[Exercise instructions] Pull out, word for word, the stretch of the records below from their first line through the line containing "Looking at the screenshot, I should 406,130.", with that line included.

——

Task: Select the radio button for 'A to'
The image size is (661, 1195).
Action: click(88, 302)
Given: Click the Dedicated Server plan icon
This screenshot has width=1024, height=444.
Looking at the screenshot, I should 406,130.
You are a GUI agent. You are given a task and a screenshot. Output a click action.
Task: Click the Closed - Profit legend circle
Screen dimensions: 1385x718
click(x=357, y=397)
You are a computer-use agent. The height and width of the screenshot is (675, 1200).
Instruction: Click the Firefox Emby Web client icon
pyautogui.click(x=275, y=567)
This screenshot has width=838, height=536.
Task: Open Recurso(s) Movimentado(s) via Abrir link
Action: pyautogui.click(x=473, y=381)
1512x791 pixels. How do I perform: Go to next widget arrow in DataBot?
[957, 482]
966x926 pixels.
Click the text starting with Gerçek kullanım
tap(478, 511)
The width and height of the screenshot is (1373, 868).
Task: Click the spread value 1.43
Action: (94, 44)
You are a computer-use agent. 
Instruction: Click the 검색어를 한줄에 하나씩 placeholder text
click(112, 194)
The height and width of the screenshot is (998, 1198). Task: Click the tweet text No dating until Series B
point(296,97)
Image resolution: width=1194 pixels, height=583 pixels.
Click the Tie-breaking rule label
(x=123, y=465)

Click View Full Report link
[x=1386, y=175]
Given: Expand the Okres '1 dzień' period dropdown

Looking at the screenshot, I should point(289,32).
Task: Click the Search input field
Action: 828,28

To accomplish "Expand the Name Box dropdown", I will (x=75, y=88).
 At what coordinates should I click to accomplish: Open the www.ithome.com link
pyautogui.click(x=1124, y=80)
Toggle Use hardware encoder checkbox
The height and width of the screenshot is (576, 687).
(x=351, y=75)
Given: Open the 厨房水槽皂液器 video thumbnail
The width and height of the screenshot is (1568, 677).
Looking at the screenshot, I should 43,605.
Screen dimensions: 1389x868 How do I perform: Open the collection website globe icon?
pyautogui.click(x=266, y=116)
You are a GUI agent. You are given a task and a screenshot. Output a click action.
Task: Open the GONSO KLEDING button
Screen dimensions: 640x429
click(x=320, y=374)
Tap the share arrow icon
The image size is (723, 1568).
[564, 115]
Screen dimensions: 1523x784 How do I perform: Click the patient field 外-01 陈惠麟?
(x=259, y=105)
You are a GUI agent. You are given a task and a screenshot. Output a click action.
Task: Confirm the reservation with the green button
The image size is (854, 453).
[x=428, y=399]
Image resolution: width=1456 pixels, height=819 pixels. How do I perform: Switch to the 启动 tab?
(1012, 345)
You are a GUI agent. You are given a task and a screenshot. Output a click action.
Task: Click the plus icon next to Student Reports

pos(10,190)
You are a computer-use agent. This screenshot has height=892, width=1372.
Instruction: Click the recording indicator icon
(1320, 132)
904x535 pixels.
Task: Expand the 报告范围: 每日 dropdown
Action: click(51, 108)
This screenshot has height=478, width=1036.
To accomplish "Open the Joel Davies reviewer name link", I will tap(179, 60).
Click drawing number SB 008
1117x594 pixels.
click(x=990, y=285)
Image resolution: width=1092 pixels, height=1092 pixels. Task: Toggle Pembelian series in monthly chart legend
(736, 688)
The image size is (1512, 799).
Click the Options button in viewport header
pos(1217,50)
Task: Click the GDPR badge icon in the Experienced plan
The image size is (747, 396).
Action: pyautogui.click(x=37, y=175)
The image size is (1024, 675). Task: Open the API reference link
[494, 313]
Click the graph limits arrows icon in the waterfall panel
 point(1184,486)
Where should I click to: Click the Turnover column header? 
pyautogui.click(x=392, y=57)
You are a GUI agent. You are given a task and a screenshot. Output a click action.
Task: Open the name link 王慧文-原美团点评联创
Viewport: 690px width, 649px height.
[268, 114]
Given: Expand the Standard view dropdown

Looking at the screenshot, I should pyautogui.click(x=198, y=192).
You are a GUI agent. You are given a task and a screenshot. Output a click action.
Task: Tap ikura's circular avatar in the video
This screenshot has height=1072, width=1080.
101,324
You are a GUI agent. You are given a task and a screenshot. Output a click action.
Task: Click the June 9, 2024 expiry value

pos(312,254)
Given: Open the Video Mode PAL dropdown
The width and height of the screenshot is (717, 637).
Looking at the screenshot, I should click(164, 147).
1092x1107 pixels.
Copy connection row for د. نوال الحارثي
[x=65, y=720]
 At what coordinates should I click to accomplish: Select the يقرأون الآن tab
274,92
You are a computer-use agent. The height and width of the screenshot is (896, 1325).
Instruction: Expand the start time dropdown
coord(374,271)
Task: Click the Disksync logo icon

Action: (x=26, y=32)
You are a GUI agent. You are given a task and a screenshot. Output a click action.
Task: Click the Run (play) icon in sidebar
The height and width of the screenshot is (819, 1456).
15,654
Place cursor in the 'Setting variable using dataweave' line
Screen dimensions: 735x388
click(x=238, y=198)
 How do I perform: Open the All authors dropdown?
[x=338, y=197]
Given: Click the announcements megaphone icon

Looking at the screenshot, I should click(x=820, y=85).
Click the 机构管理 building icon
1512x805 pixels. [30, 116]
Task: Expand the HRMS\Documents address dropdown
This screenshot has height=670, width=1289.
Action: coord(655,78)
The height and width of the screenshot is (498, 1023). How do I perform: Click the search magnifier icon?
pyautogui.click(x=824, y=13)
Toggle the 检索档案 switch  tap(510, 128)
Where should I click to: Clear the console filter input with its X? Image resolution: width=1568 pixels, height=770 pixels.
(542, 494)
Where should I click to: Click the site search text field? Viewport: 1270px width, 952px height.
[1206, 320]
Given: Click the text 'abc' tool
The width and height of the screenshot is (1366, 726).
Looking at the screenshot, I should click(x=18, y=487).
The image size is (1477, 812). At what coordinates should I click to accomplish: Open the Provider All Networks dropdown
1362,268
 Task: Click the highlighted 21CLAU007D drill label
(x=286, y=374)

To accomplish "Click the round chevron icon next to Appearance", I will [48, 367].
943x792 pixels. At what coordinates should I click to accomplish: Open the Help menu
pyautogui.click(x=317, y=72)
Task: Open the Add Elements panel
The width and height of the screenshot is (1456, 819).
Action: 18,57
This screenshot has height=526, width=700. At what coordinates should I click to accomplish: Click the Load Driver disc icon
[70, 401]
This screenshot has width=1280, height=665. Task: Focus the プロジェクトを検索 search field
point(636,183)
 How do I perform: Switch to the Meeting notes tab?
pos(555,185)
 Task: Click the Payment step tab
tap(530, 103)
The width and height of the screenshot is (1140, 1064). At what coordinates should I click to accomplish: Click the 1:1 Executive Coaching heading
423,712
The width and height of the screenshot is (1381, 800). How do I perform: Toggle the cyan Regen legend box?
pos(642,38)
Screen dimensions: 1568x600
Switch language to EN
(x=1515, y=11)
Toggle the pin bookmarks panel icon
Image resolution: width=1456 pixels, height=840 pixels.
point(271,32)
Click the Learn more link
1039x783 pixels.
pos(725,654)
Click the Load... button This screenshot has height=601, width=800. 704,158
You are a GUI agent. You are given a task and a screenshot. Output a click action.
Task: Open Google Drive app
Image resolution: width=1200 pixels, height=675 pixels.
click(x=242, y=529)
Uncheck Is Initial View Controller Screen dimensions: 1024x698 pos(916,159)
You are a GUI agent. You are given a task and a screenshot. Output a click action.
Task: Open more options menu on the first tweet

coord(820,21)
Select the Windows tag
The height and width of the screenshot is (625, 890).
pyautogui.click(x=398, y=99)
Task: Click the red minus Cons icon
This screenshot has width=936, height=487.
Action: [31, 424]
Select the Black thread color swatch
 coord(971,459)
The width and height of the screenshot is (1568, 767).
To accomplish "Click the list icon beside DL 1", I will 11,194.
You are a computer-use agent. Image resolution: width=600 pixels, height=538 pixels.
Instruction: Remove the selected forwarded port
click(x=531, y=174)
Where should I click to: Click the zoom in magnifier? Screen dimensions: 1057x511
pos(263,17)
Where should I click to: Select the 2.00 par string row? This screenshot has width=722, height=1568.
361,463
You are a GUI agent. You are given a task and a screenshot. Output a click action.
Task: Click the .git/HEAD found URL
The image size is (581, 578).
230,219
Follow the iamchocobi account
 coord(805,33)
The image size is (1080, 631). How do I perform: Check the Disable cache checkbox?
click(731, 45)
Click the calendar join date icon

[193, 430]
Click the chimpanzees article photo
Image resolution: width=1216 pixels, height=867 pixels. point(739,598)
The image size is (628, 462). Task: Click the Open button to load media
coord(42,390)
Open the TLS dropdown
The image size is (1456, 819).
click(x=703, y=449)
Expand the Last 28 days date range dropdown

——

[Exercise output]
Task: Select the radio button for 'A to'
The image size is (661, 1195).
Action: click(88, 302)
Given: Click the Dedicated Server plan icon
This screenshot has width=1024, height=444.
Looking at the screenshot, I should 406,130.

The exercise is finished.